Screenshot grounding data:
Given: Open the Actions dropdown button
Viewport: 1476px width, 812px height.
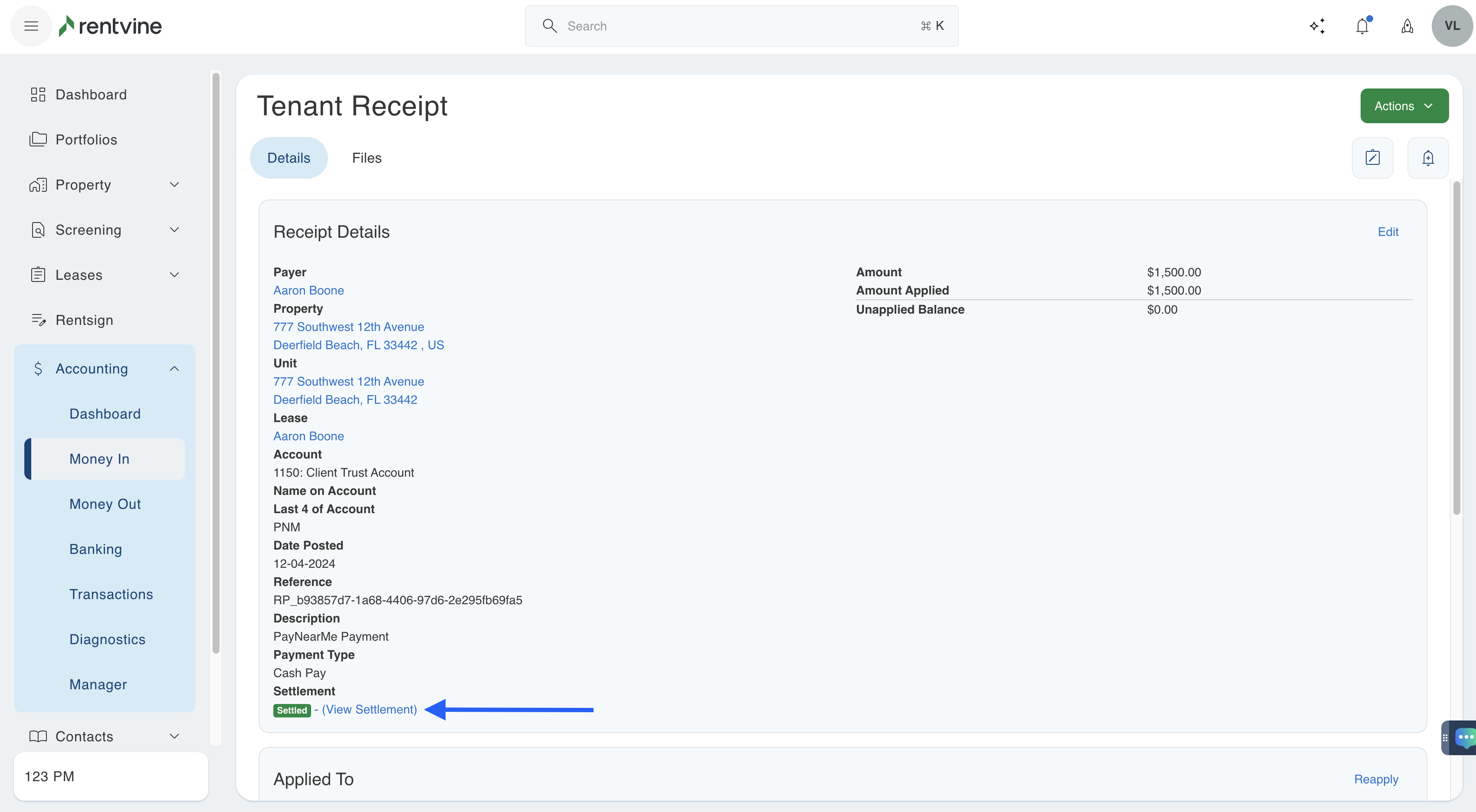Looking at the screenshot, I should coord(1404,106).
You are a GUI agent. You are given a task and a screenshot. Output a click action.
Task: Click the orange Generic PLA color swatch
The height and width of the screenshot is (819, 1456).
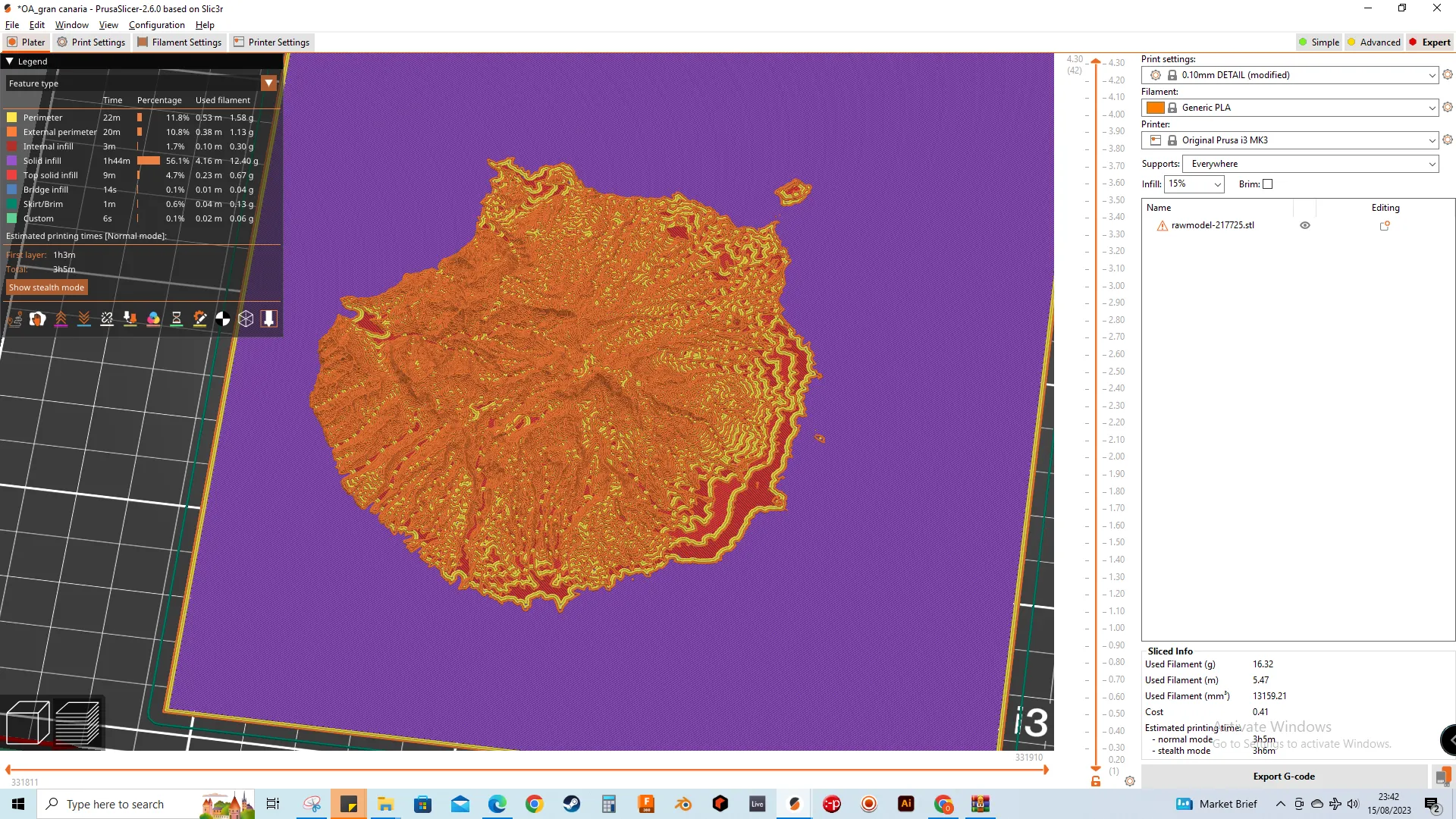click(x=1155, y=108)
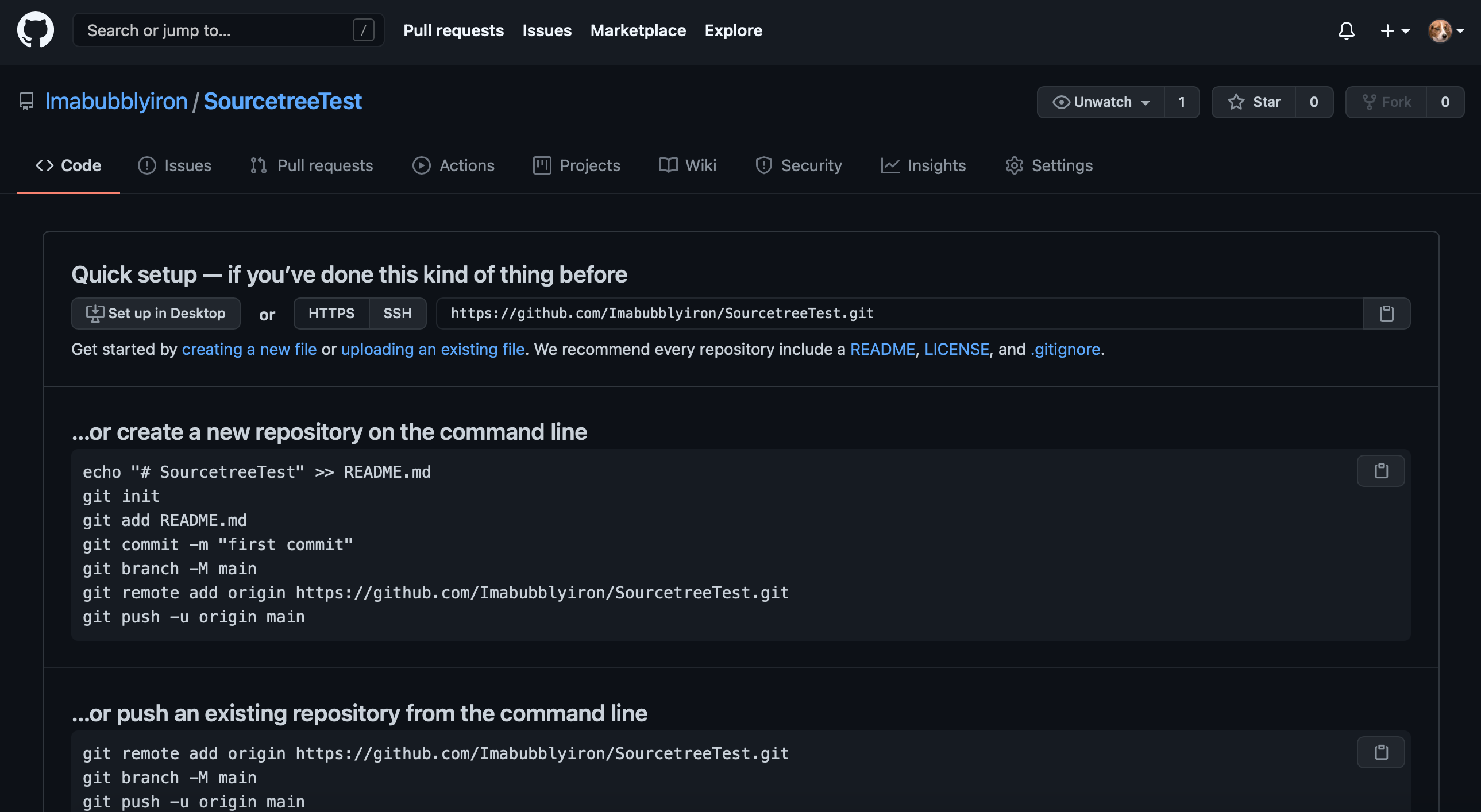Expand the Unwatch dropdown
The width and height of the screenshot is (1481, 812).
point(1100,102)
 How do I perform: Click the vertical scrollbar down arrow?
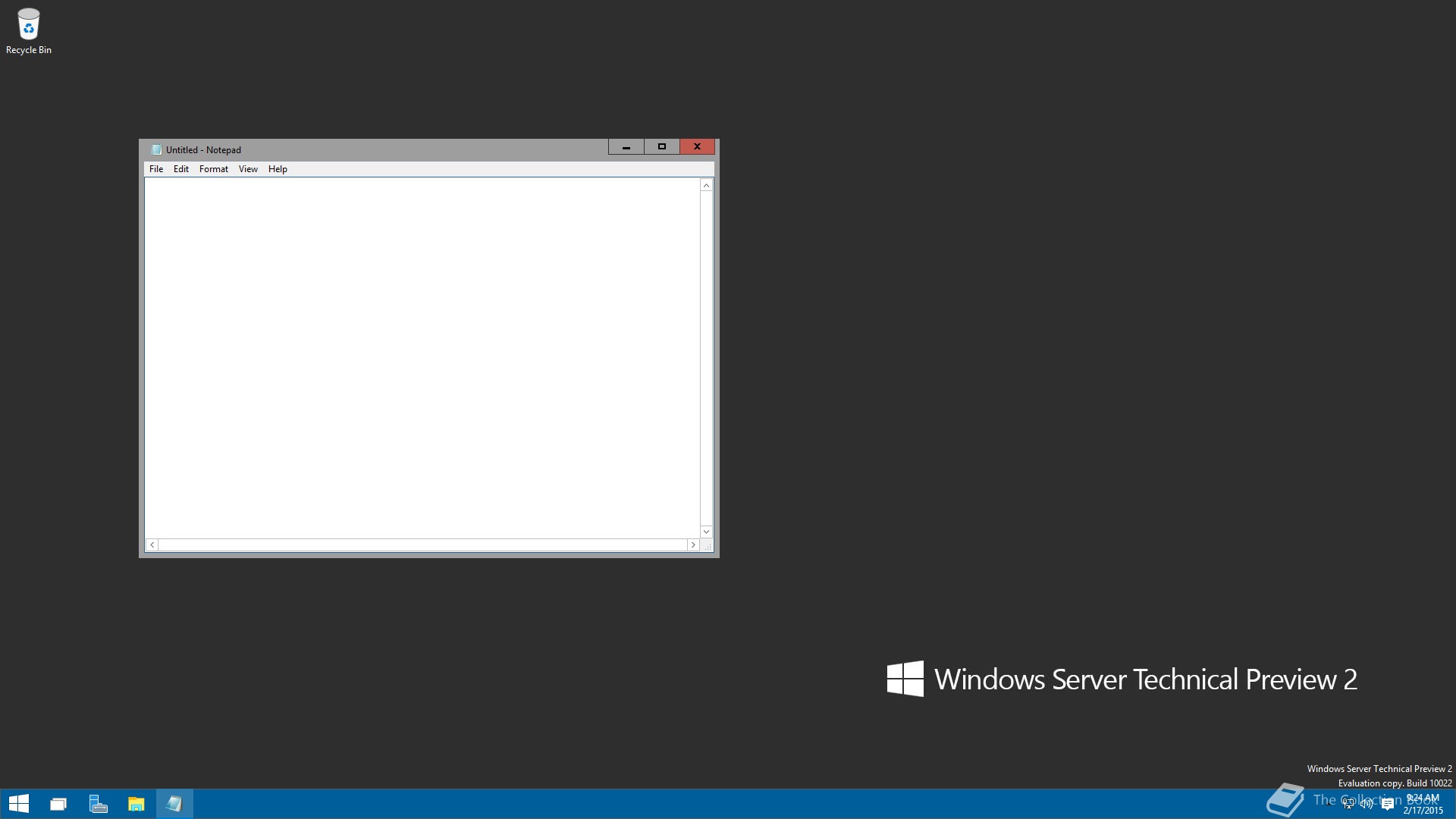coord(706,532)
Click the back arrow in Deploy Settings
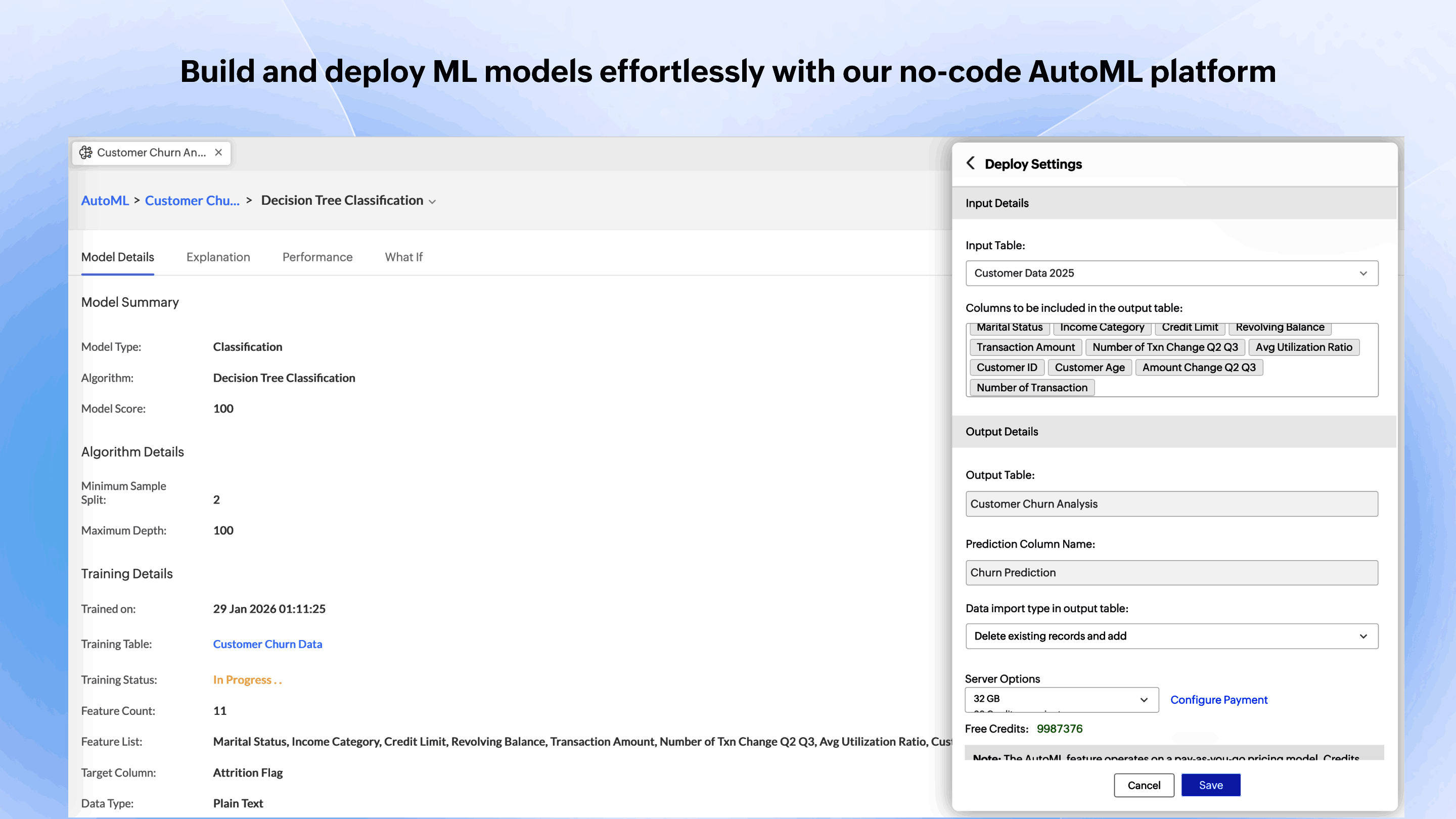1456x819 pixels. tap(970, 163)
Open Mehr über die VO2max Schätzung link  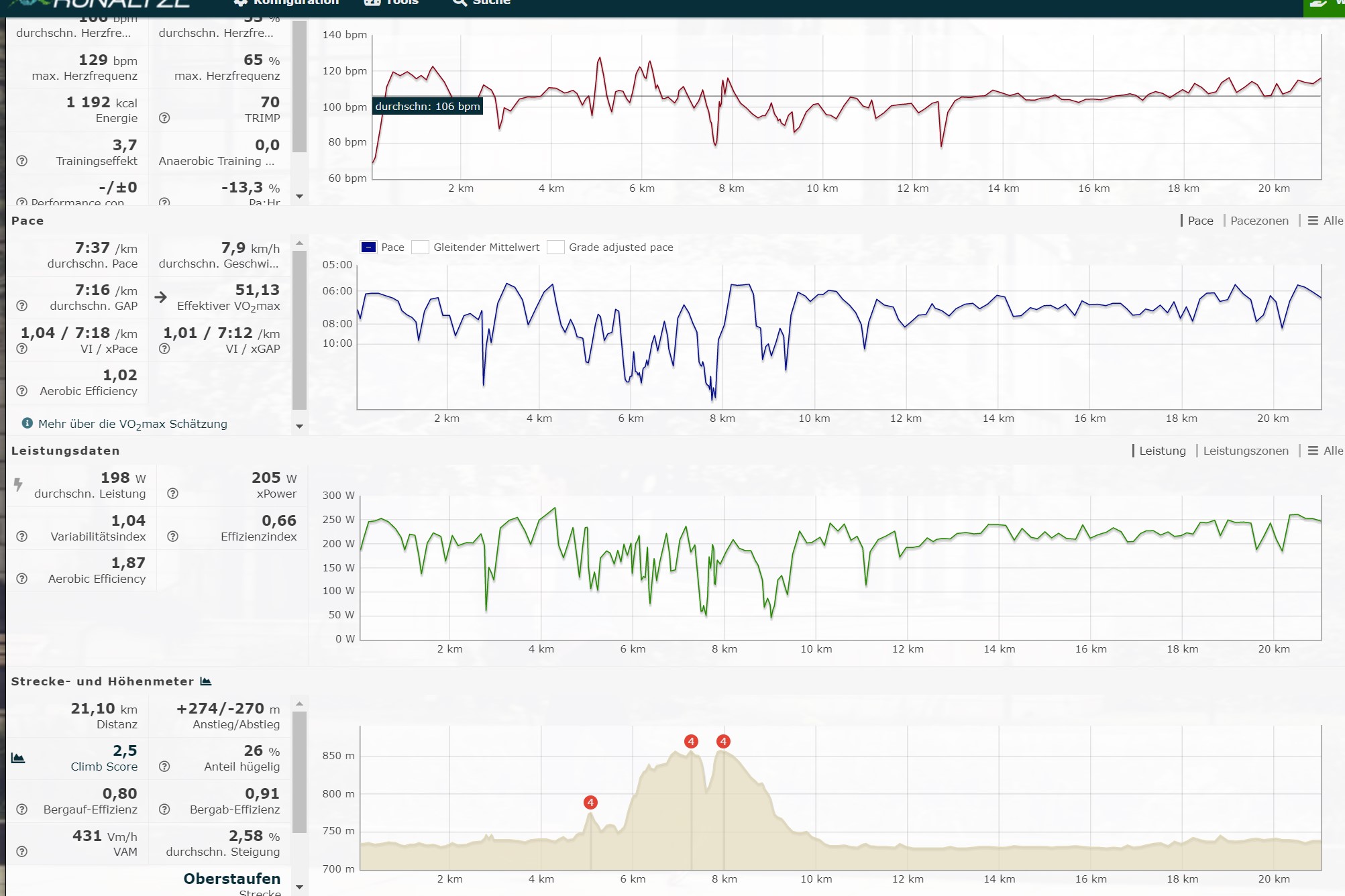(132, 424)
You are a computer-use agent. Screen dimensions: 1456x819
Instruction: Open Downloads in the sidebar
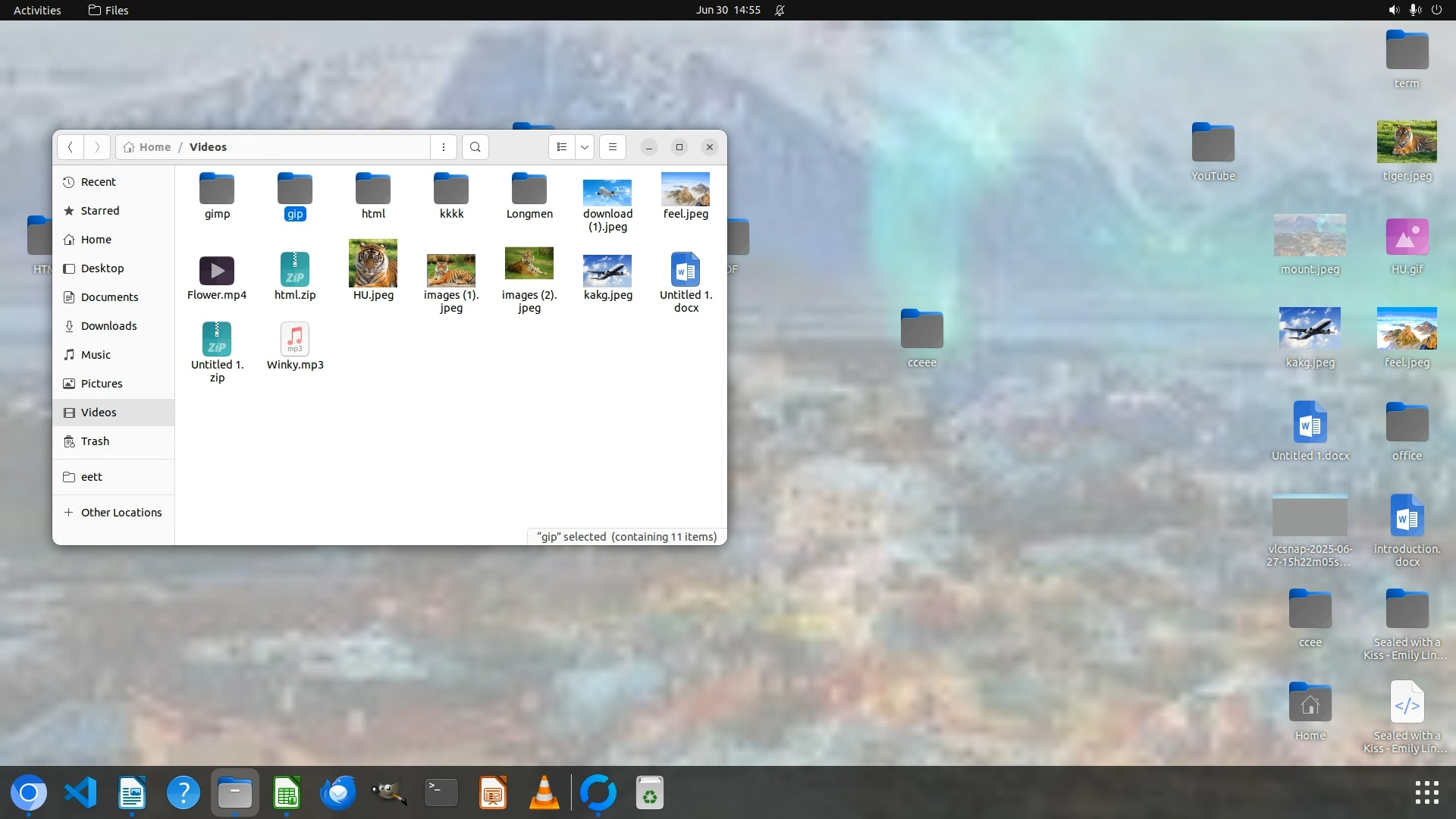coord(108,326)
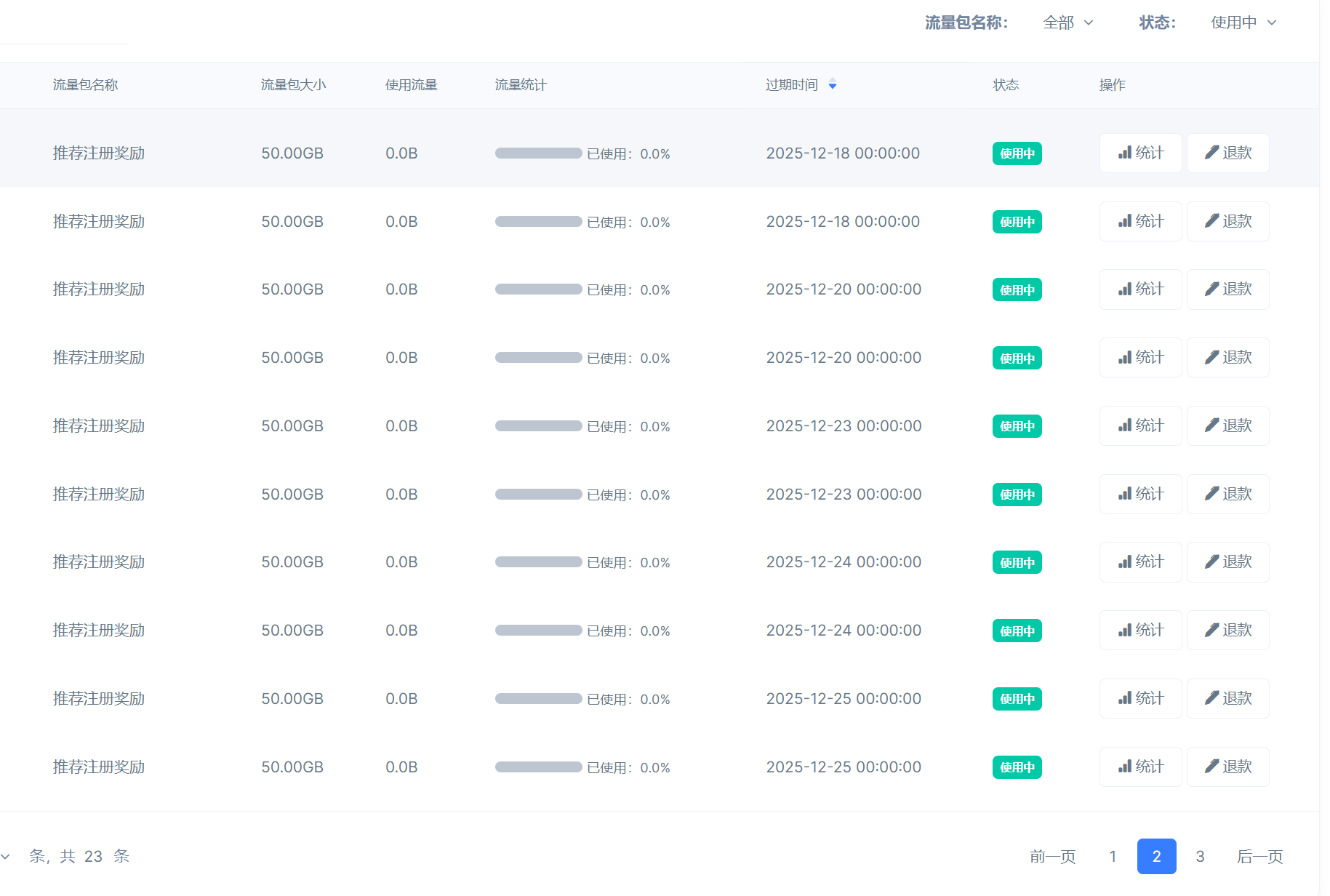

**EXERCISE AIM**
Among the lines above, find those carrying the word "agent" and copy them out.

**ANSWER TO THE EXERCISE**
You are a GUI agent. You are given a task and a screenshot. Output a click action.
You are a computer-use agent. Screen dimensions: 1456x819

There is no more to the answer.